I completely understand the motives of those who have introduced the Bill. Anyone who has watched a loved one die in terrible suffering will entirely understand why they have introduced their proposals, and no one should impugn their motives. I have to say, however, that it is all too easy to open a Pandora’s box, with utterly unintended consequences that may be very different from the primary intentions of those promoting the Bill.
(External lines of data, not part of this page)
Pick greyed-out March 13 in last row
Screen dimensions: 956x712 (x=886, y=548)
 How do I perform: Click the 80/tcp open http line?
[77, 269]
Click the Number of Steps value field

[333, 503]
I want to make a few comments based on my experience as a doctor. Doctors can come under enormous pressure from relatives and from their own emotions to hasten the death of a patient whom they believe to be suffering too much. I worked in Glasgow Royal Infirmary during the early days of the marrow transplant programme. We had to give patients huge doses of sometimes very crude treatments, and when I was sitting with a young patient, there was very often a strong temptation to end their suffering. Some of them went on to survive, which is a lesson to doctors not to make judgments too hastily. I believe that anything that increases such pressures on doctors opens up an ethical trap that we do not want.

We already have laws relating to the concept of double effect. If a patient is suffering, we can give them medication whose primary aim is to alleviate their suffering, even though its effect will be to shorten their life. That is very different ethically and morally from giving a patient something that is primarily designed to kill them.

We need to understand that assisted dying can have an effect on the medical profession. Studies from the Netherlands and the United States on doctors who have performed or assisted at assisted suicides have shown that the medical professionals concerned had

“high levels of emotional discomfort, distress and feelings of overwhelming burden”.

There is also a fundamental change in the doctors’ relationship with patients. The No. 1 rule is “Do no harm”. If a patient arrives unconscious or in a coma, their family needs to know—as the patient themselves would want to know—that the doctor will do them no harm and will not come under any pressure to do so for one reason or another. I fully understand that the Bill does not cover that, but it does fundamentally change the relationship between doctors and patients, and that change cannot be undone once it has been made. We are talking about overturning 2,000 years of the Hippocratic oath.

Lyn Brown made an absolutely wonderful and emotionally charged speech. It set out very clearly the risks for another group of patients that doctors deal with—the vulnerable. In his moving article at the weekend, the Archbishop of Canterbury spoke about the Age UK research and stated:

“It is impossible to ensure that they and other vulnerable people would not be placed under pressure to end their lives prematurely in ways that proposed safeguards cannot hope to detect.”

It was noted earlier that people feeling that they are a burden when making a decision to end their lives prematurely is only one factor, but that is one reason too many. The answer is not to make it easier to kill people; we need societal change to prevent people from feeling a burden in their elderly years.

Finally—I am aware of the time—there has been an argument about whether the Bill would make it easier for euthanasia to be introduced in this country. Doctors in the Netherlands who have experience of assisted suicide recognise that failures will occur from time to time. Those failures make up around 7% to 16% of cases, and include failure to induce coma, or patients who come out of coma before the process is finished. The Royal Dutch Medical Association recommends that a doctor be present when assisted suicide is performed in the manner proposed in this Bill, precisely so that euthanasia can be performed, if necessary, if the process fails. In practice it is impossible to differentiate between assisted dying and euthanasia. If we have one, because of the failures of process we will inevitably get the other. I do not believe that that is an improvement to our society. However well-meaning the proponents of this Bill may be, they will open a Pandora’s box that will fundamentally change who we are, how we are as a society, and how we relate to the medical profession. I believe that none of that will be to the benefit of future generations.